Many outcomes derived from electronic health records (EHR) are not only imperfect but may suffer from exposure-dependent differential misclassification due to variability in the quality and availability of EHR data across exposure groups. The objective of this study was to quantify the inflation of type I error rates that can result from differential outcome misclassification.

Methods:

We used data on gold-standard and EHR-derived second breast cancers in a cohort of women with a prior breast cancer diagnosis from 1993–2006 enrolled in Kaiser Permanente Washington. We simulated an exposure that was independent of the true outcome status. A surrogate outcome was then simulated with varying sensitivity and specificity according to exposure status. We estimated the type I error rate for a test of association relating this exposure to the surrogate outcome, while varying outcome sensitivity and specificity in exposed individuals.

Results:

Type I error rates were substantially inflated above the nominal level (5%) for even modest departures from non-differential misclassification. Holding sensitivity in exposed and unexposed groups at 85%, a difference in specificity of 10% between the exposed and unexposed (80% vs 90%) resulted in a 36% type I error rate. Type I error was inflated more by differential specificity than sensitivity.

Conclusions:

Differential outcome misclassification may induce spurious findings. Researchers using EHR-derived outcomes should use misclassification-adjusted methods whenever possible or conduct sensitivity analyses to investigate the possibility of false-positive findings, especially for exposures that may be related to the accuracy of outcome ascertainment.

Keywords: electronic health record, misclassification, outcome, phenotype, validation

Introduction

Electronic health records (EHR) have become an important data source for investigating adverse outcomes associated with pharmacologic exposures. However, EHR-derived data are imperfect, and many recent studies have drawn attention to multiple challenges of working with this data source13. One challenge of working with EHR data is the lack of gold-standard information on patient outcomes. It is well known that non-differential outcome misclassification, in which sensitivity and specificity of the surrogate outcome are unrelated to the true exposure status, tends to bias results towards the null4. However, if misclassification is differential, bias can be towards or away from the null5,6. Differential misclassification of outcomes with respect to exposure status may be common in EHR-based studies investigating pharmacologic exposures because patients receiving treatments of interest may access the health care system more frequently, leading to richer EHR data and possibly more sensitive and/or less specific outcome ascertainment for these patients7.

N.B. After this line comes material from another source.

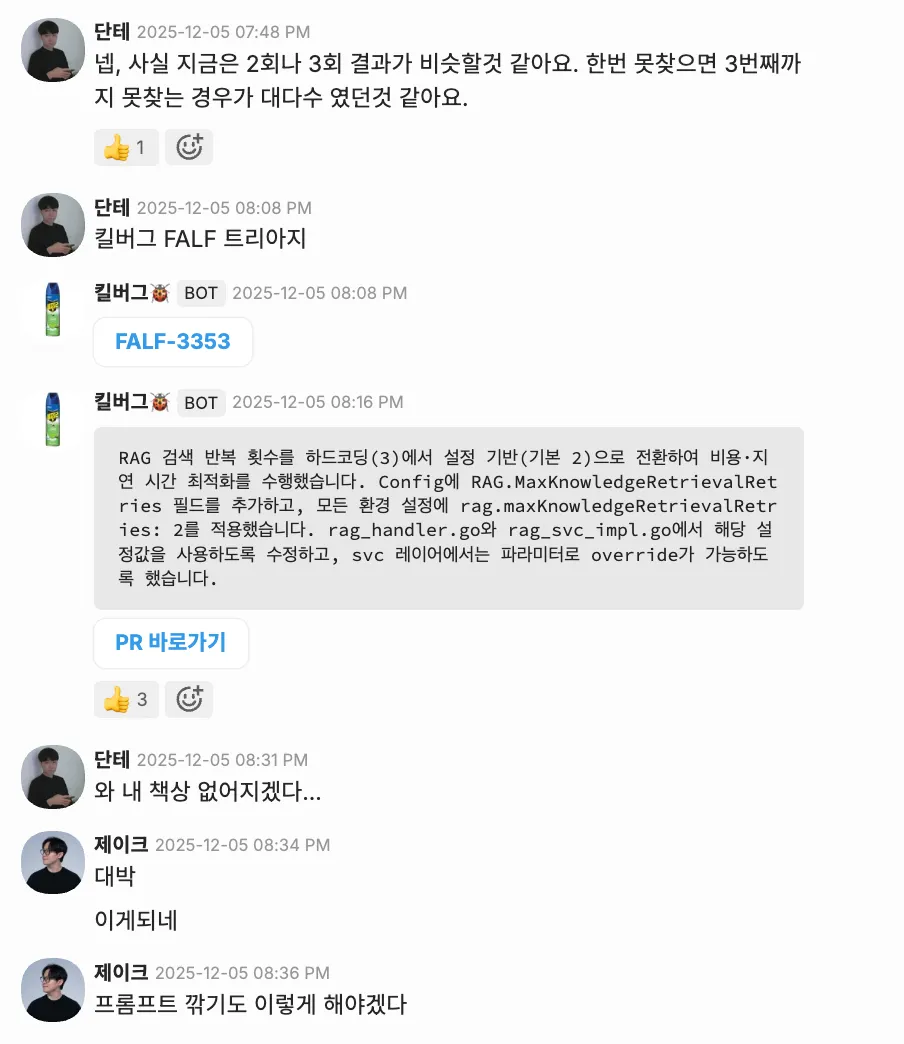Tap the thumbs-up reaction showing 3

pos(126,699)
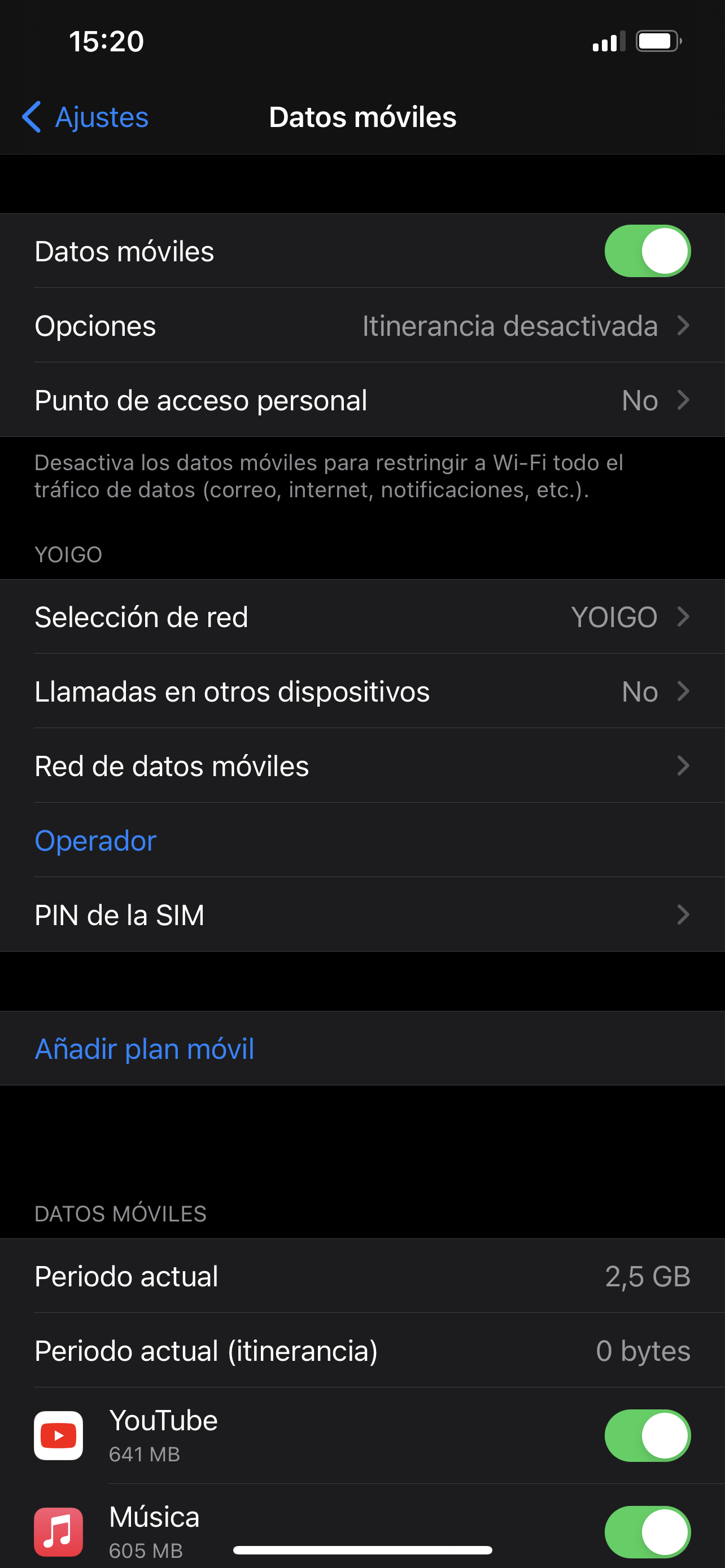This screenshot has height=1568, width=725.
Task: Go back to Ajustes
Action: 85,117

EHR-based studies are frequently used for hypothesis generation and identification of novel risk factors. A key concern for findings from such studies is lack of reproducibility811. For EHR-based discovery, outcome misclassification is a key contributor to irreproducibility12. Using data from the eMERGE study, we previously quantified the loss of power attributable to outcome misclassification13. However, spurious associations induced by outcome misclassification are also an important contributor to lack of reproducibility.

We have previously developed and validated an EHR-based algorithm for identifying second breast cancers in women with a personal history of breast cancer14,15. An EHR-derived second breast cancer measure can be paired with pharmacologic exposures derived from prescription or drug dispensing databases to identify medications that may increase or decrease the risk of a second breast cancer. Using the previously developed EHR-based algorithm, we conducted statistical simulation studies to investigate bias in association parameter estimates due to differential outcome misclassification. We found that, when misclassification of second breast cancers was non-differential, parameter estimates were only minimally biased. However, under differential misclassification bias became relatively severe16.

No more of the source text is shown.